Patterson learned the basics in ways other than just a classroom environment, too.
“It’s a lot of ride-alongs. That was pretty cool,” said Patterson. “I got to see a lot of different stuff, got to pull a couple people over.”
Patterson hopes his career will allow him to stay in Rockbridge County, where he grew up.
“I like it here,” said Patterson. “I’m planning on staying, but I could do anything.”
He also says family is a big part of his interest in law enforcement.
“My uncle is the investigator over here, and my cousin is a correctional officer,” said Patterson. “Just watching my uncle do it [had a big effect], because when he started I was seven or eight, so just watching him do it as I was growing up.”
Patterson’s mentor was Tony McFaddin, the captain of the squad, who was more than willing to offer support.
“Anytime we can help out with young people that want to go in to this occupation were glad to help out,” said McFaddin.
One of the reasons McFaddin was so willing was that he knew Patterson well.
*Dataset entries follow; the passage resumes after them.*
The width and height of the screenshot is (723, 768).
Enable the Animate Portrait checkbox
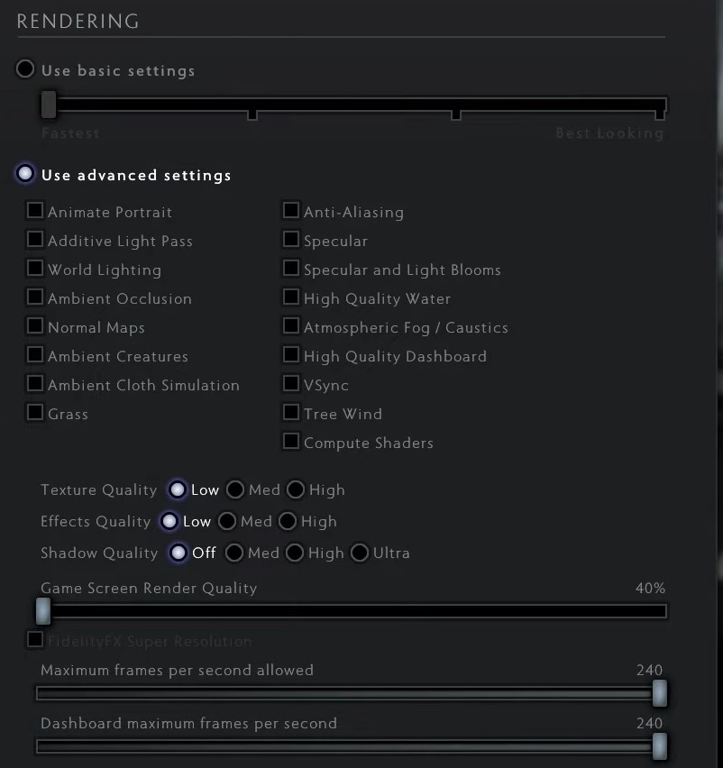tap(35, 211)
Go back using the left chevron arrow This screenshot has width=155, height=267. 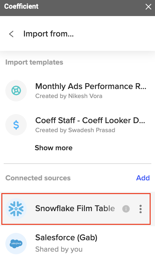(11, 34)
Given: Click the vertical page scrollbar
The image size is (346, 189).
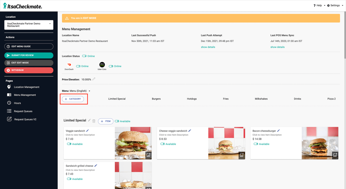Looking at the screenshot, I should point(344,35).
His kids had grown up with Patterson and was excited to work with him.
“I’ve known Bryce the majority of his life, my kids have played ball with him and such,” said McFaddin. “It is absolutely a unique opportunity to have somebody like him to watch grow up and then try to develop and mentor him towards his profession of law enforcement.”
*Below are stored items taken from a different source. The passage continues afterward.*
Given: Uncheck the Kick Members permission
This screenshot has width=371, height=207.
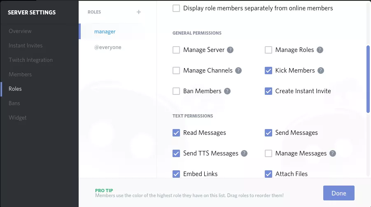Looking at the screenshot, I should (268, 71).
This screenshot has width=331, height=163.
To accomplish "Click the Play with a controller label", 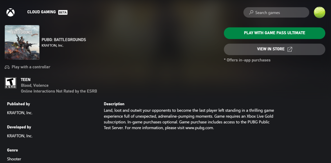I will click(31, 67).
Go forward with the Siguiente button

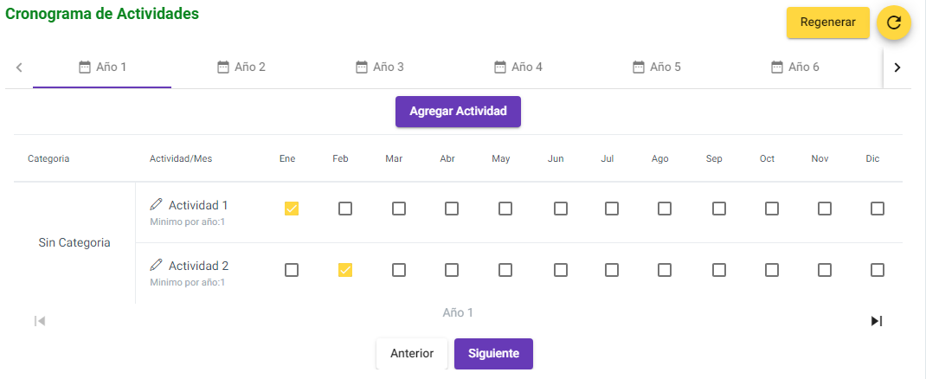tap(493, 354)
According to McFaddin, Patterson is a promising student.
“I think he is very engaged, he seems to be very interested in the material, and I think he seems very interested in law enforcement,” said McFaddin. “He has some relatives in law enforcement, an uncle, so I think that may have sparked his interest initially; but I think he’s really been amazed because he has a completely different opinion of actually what the job is versus what he has seen from afar, or seen on tv or the news.”
While Patterson says that not much in high school helped him prepare for his future career, he is planning on earning his associate’s degree in college with criminology and criminal justice classes. While it may seem like he has his future all planned out, he only recently realized that he was destined for law enforcement.
“[I’ve only known] for about six to seven months,” said Patterson. “That’s when I finally decided it’s what I want to do.”
He is, however, looking forward to the opportunity to pursue this career.
“I get to help people, get to serve the community,” said Patterson. “And it seemed pretty fun.”